Then either download and decompress our source code, or fetch it using git. Now change directory to the Biopython source code folder and run:

pip install -e .
python setup.py test
sudo python setup.py install

Substitute python with your specific version if required, for example python3, or pypy3.

To exclude tests that require an internet connection (and which may take a long time), use the --offline option:

python setup.py test --offline

If you need to do additional configuration, e.g. changing the install directory prefix, please type python setup.py.

Testing

Biopython includes a suite of regression tests to check if everything is running correctly. To run the tests, go to the biopython source code directory and type:

pip install -e .
python setup.py test

If you want to skip the online tests (which is recommended when doing repeated testing), use:

python setup.py test --offline

Do not panic if you see messages warning of skipped tests:

test_DocSQL ... skipping. Install MySQLdb if you want to use Bio.DocSQL.

This most likely means that a package is not installed. You can ignore this if it occurs in the tests for a module that you were not planning on using. If you did want to use that module, please install the required dependency and re-run the tests.

Some of the tests may fail due to network issues, this is often down to chance or a service outage. If the problem does not go away on re-running the tests, you can use the --offline option.

There is more testing information in the Biopython Tutorial & Cookbook.

Experimental code

Biopython 1.61 introduced a new warning, Bio.BiopythonExperimentalWarning, which is used to mark any experimental code included in the otherwise stable Biopython releases. Such 'beta' level code is ready for wider testing, but still likely to change, and should only be tried by early adopters in order to give feedback via the biopython-dev mailing list.

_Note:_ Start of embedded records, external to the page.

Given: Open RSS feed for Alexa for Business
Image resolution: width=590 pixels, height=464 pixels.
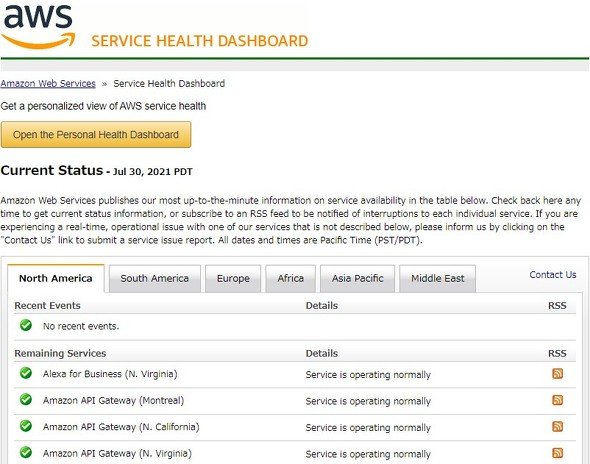Looking at the screenshot, I should 557,374.
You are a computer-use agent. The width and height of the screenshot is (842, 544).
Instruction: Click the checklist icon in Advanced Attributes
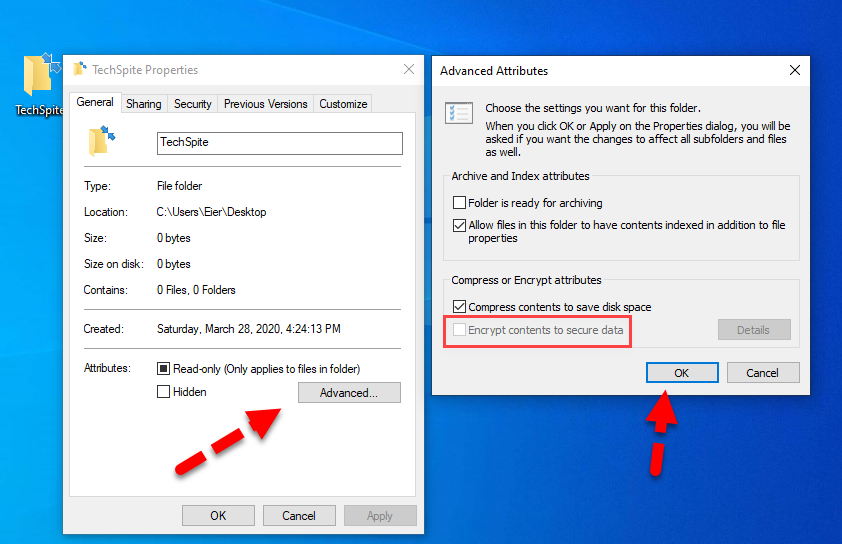pyautogui.click(x=459, y=113)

We'd expect such experimental code to reach stable status within one or two releases, at which point our normal policies about trying to preserve backwards compatibility would apply.

Bugs

While we try to ship a robust package, bugs inevitably pop up. If you are having problems that might be caused by a bug in Biopython, it is possible that it has already been identified. Update to the latest release if you are not using it already, and retry. If the problem persists, please search our bug database and our mailing lists to see if it has already been reported (and hopefully fixed), and if not please do report the bug. We can't fix problems we don't know about ;)

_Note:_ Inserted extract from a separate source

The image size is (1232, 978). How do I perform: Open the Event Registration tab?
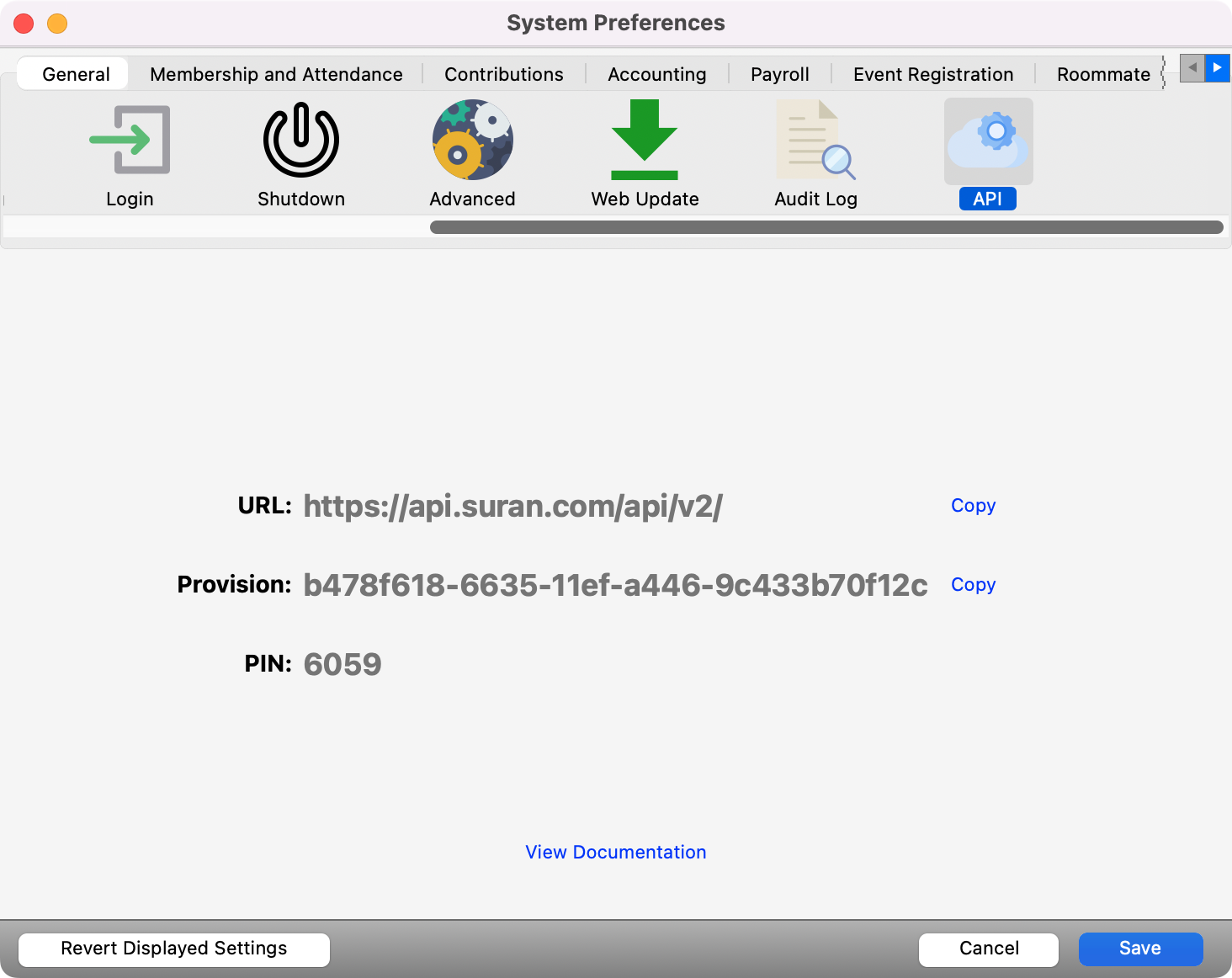click(x=932, y=74)
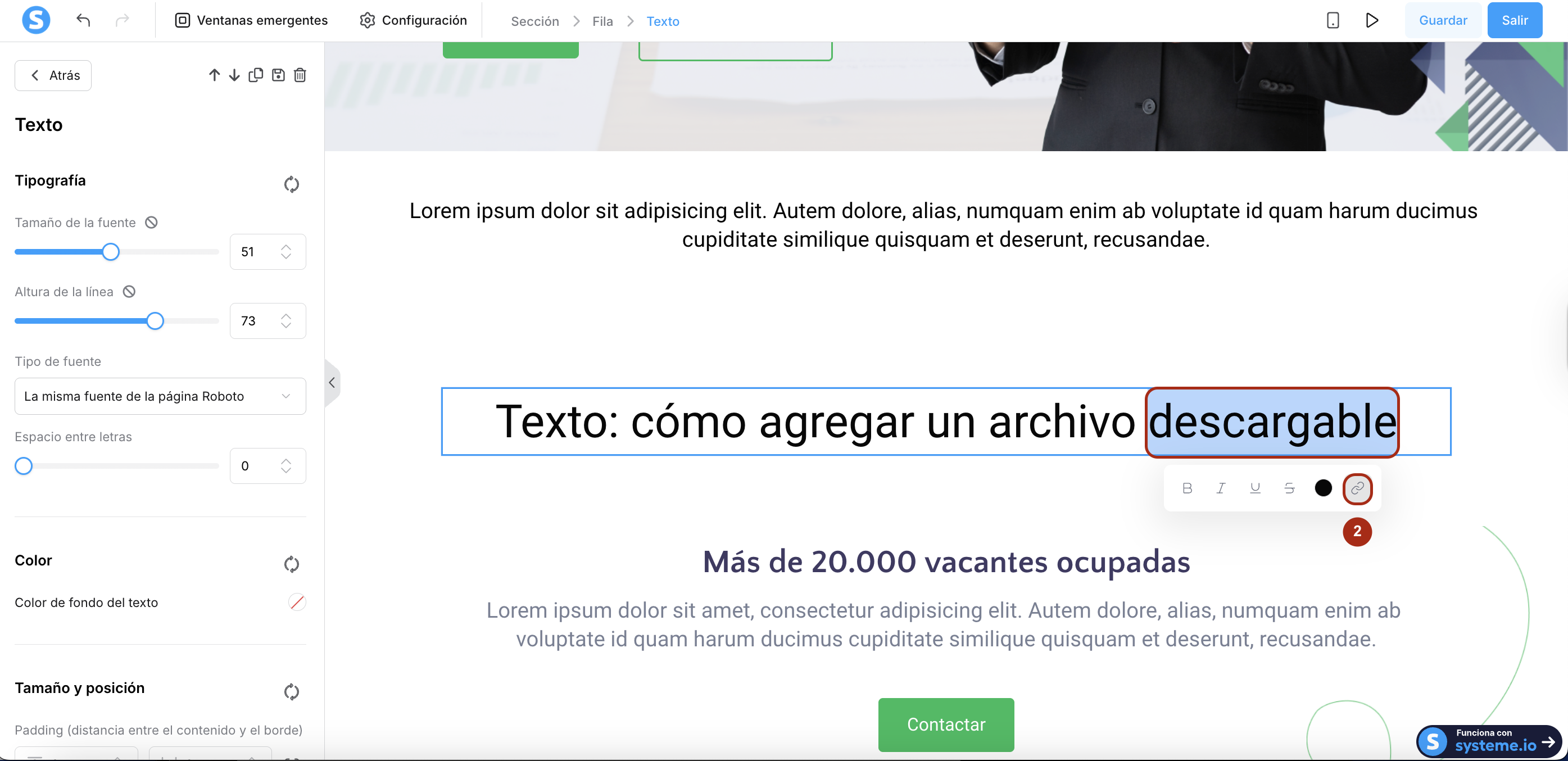This screenshot has width=1568, height=761.
Task: Delete the element with trash icon
Action: (300, 75)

Issue tracker: https://github.com/biopython/biopython/issues

If you suspect the problem lies within a parser, it is likely that the data format has changed and broken the parsing code. (The text BLAST and GenBank formats seem to be particularly fragile.) Thus, the parsing code in Biopython is sometimes updated faster than we can build Biopython releases. You can get the most recent parser by pulling the relevant files (e.g. the ones in Bio.SeqIO or Bio.Blast) from our git repository. However, be careful when doing this, because the code in github is not as well-tested as released code, and may contain new dependencies.

In any bug report, please let us know:

Which operating system and hardware (32 bit or 64 bit) you are using
Python version
Biopython version (or git commit/date)
Traceback that occurs (the full error message)

And also ideally:

Example code that breaks
A data file that causes the problem

Contributing, Bug Reports

Biopython is run by volunteers from all over the world, with many types of backgrounds. We are always looking for people interested in helping with code development, web-site management, documentation writing, technical administration, and whatever else comes up.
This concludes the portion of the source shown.